Apparently, it’s a cue. Cut to next, we see a motley group of women — planting seedlings — going berserk when they learn that Chinaayi aka Maathangi (Jyotika, who tries her best to keep the film afloat. There are lip-sync issues) is missing. They search in the pocket of marsh land and the news soon reaches her husband and brother.
Vairavan (Sasikumar) notices bubbles encircling the surface of the water and there emerges Maathangi, carrying the missing deity. Years of exposure to P Vasu, KS Ravikumar and the very recent Pandiaraj films have taught us that the rationale behind writing such a scene could mean only one thing: that Maathangi is the deity — at least for Vairavan. And she gets treated like one.
- Cast: Jyotika, Sasikumar, Samuthirakani, Soori and Sija Rose
- Director: Era Saravanan
- What’s it about?: An unfortunate death causes rift between Vairavan and his sister Maathangi’s husband, Sargunam. In the ensuing battle, Maathangi is torn between her brother and husband.

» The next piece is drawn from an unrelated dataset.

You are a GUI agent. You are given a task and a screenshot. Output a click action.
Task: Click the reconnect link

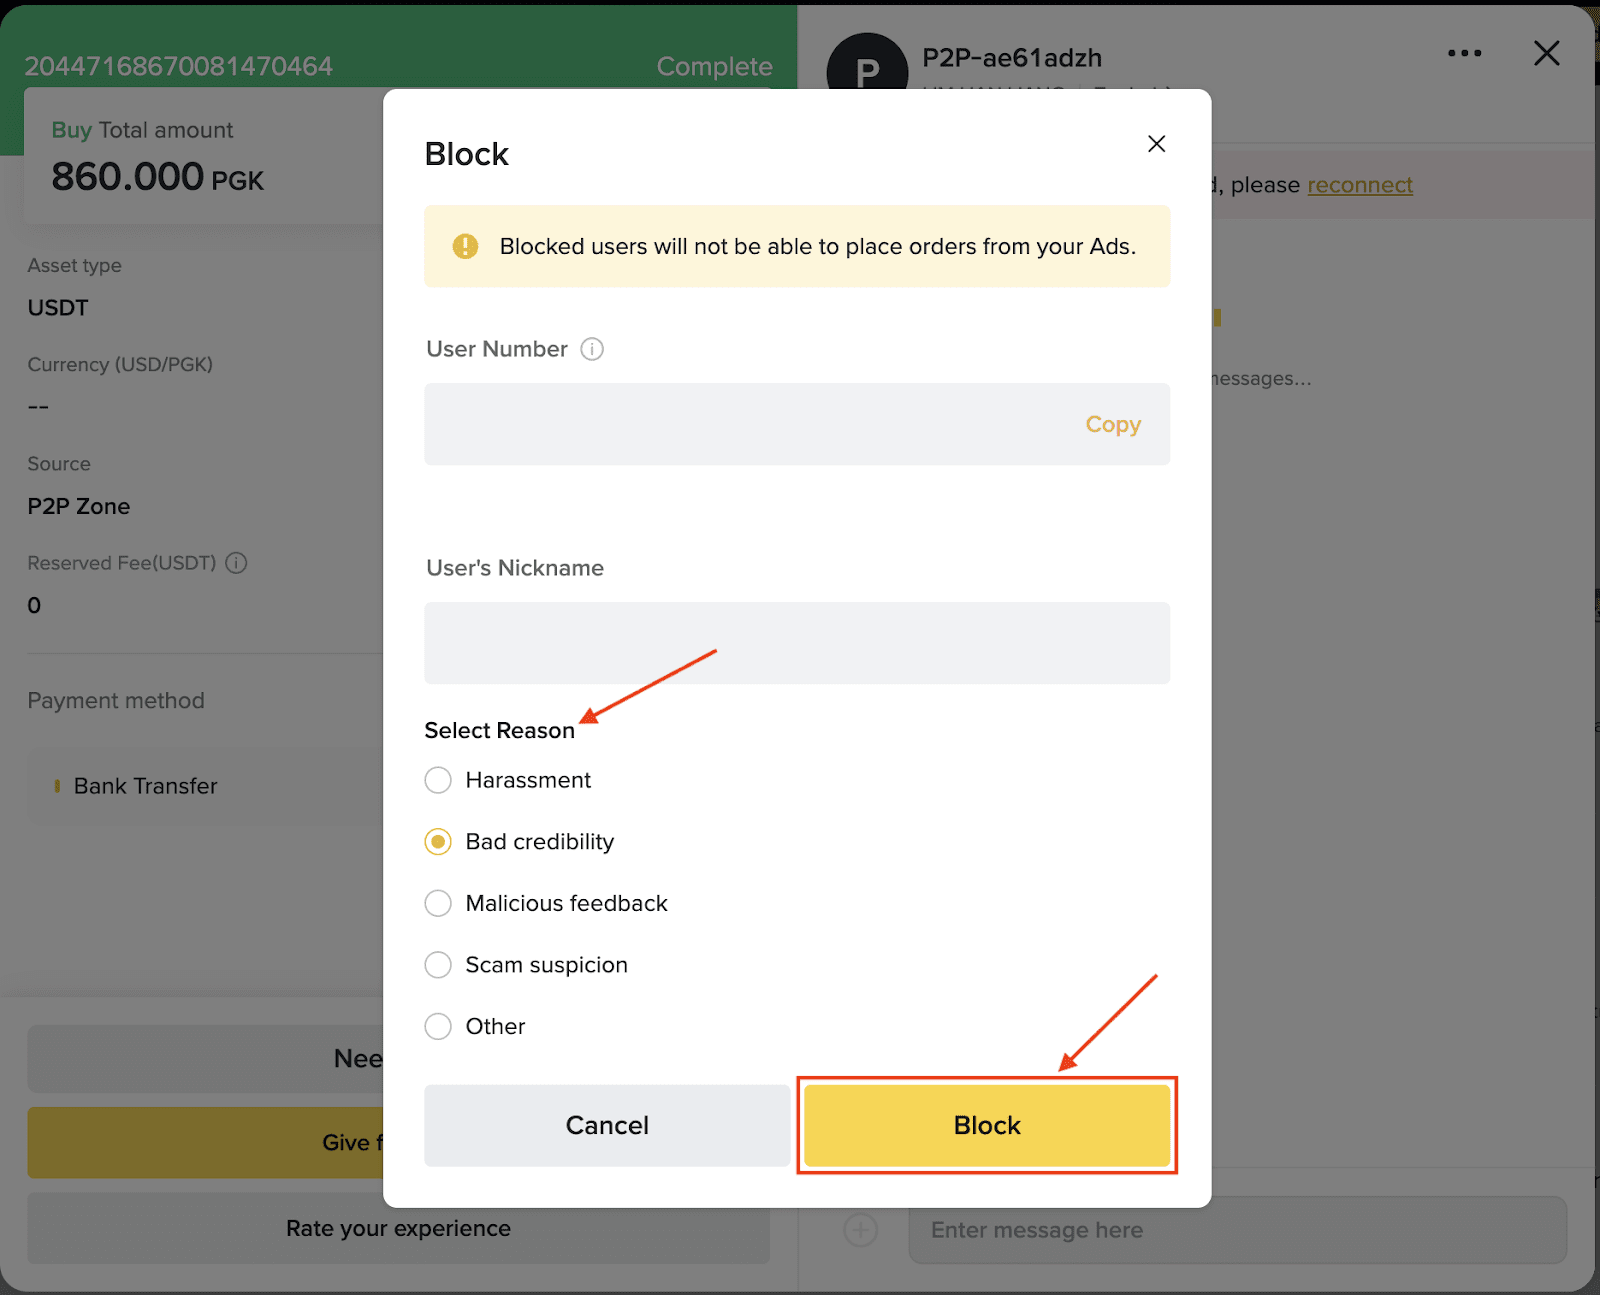[x=1360, y=185]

As for the film, Udanpiraape is everything that Namma Veetu Pillai wasn’t. Or, it could be said as Namma Vettu Pillai, with 2X melodrama, done horribly wrong. Here too, we get a sibling pair in Sasikumar and Jyotika. Here too, we get a moody brother-in-law in Samuthirakani, although he isn’t too grumpy here. Here too, the families of Vairavan and Maathangi are at loggerheads. There is D Imman in both films. But, why isn’t Udanpiraape not even half-entertaining as Namma Veetu Pillai? One suspects the major miss is writing. Let us breakdown in terms of characters:
Vairavan, on paper, is a violent person. He believes in sathyam more than law and his violence comes from righteousness — a guardian angel like an Ayyanar, as Maathangi says. Agreed. But look how Era Saravanan imagines Vairavan’s scenes. In his introduction, with a pummelling score by D Imman which gets played every time Sasikumar appears on the screen, which is most times, Vairavan beats up people because they hurt an animal, not knowing they were after him. He bashes people of his own caste for gazing at and passing lewd comments at women from supposedly lower caste. He saves farmers from loan sharks…Saravanan must have believed these would be enough to map Vairavan for the audience. But we believe it is a quintessential template for ‘rural’ films.

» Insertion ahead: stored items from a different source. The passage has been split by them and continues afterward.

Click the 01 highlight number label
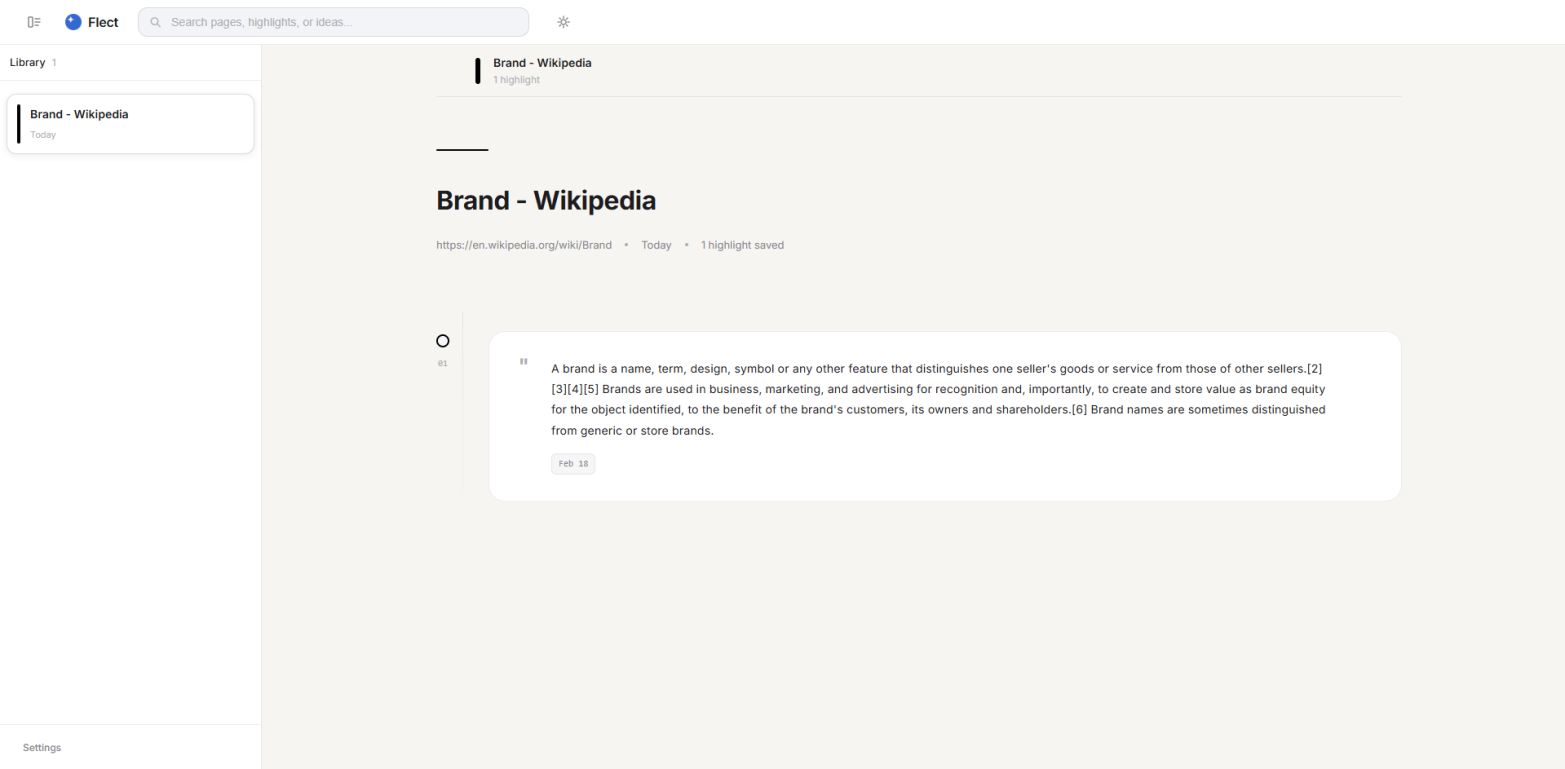1565x769 pixels. (443, 364)
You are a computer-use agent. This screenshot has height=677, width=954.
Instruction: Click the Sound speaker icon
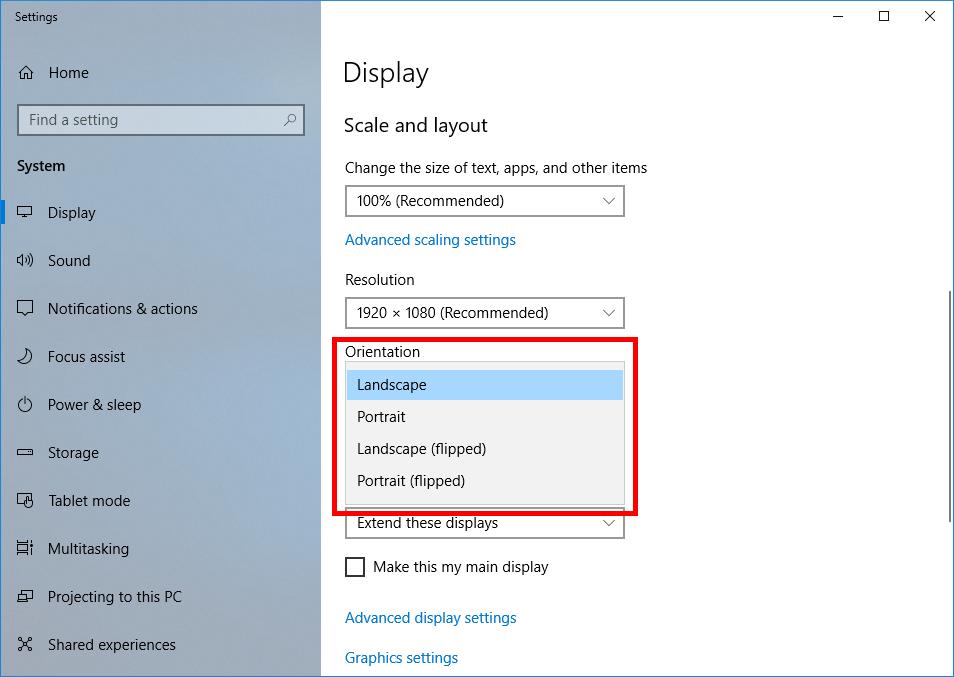(26, 261)
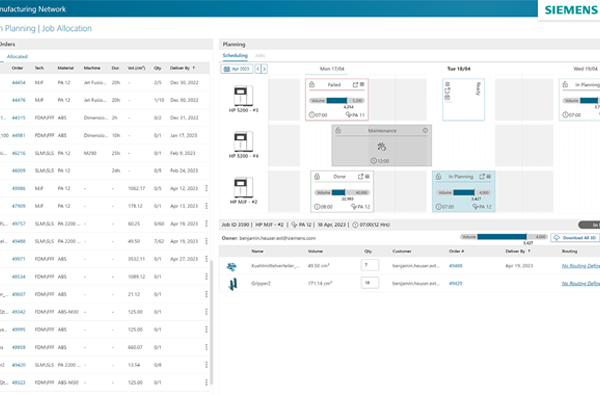Click the lock icon on In Planning job for HP MJF #2
600x395 pixels.
[x=439, y=176]
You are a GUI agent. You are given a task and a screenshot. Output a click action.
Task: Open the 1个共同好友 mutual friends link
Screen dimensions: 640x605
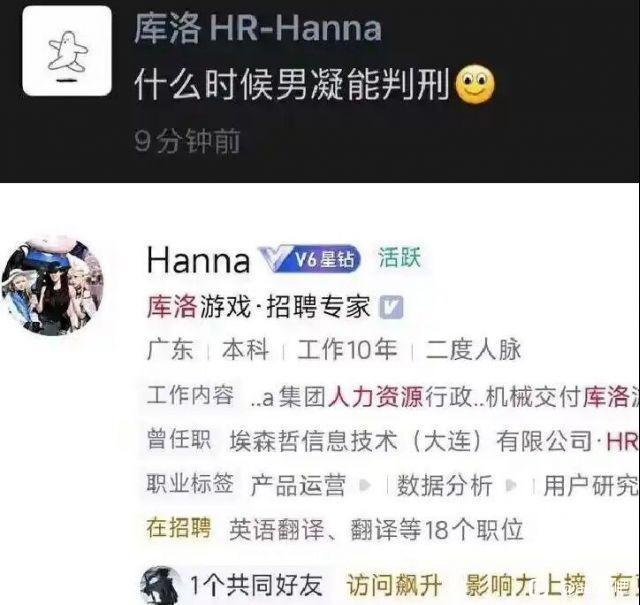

Sargunam (Samuthirakani) too is treated like a cardboard character, refusing to give him the space to breathe. If Vairavan is righteous, Sargunam is practical and logical. He believes in law and Vairavan in lawlessness. You get the drill.

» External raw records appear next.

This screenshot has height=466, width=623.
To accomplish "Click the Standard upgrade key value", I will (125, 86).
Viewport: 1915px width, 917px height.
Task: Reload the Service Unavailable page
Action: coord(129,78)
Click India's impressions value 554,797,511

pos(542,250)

As goes with Maathangi. Just notice how a trivial piece of information involving Maathangi is slipped in the background, in a scene that, of course, has the thalli sentiment. The family feud between Vairavan and Maathangi makes up most of the drama. We also get a sense of why they are warring, but the film fails to explain why Maathangi does what she did. Because of the absence of why, the flashback seems forcefully inserted and laughable at best.
Because these two families have to reunite, Saravanan writes a lacklustre episode around an MLA’s son (played by Kalaiarasan). There is a whole portion around sexual assault too, and why are we even complaining? Caste and sexual assault are two of the hottest issues Tamil cinema has chosen to commercialise. But the problem here isn’t that; it is written as an afterthought to a jarring proportion. The director’s inability to extract drama clearly shows, for Udanpirappe looks like a lavish pitch for a mega serial and not like the big, fat, family film it intends to be.
These are issues with respect to writing and filmmaking. But I will give credit to Saravanan for a superb scene involving an infertile couple; what the man says isn’t something Tamil cinema heroes would usually say, so, cheers to that.
Udanpirappe is currently streaming on Amazon Prime Video.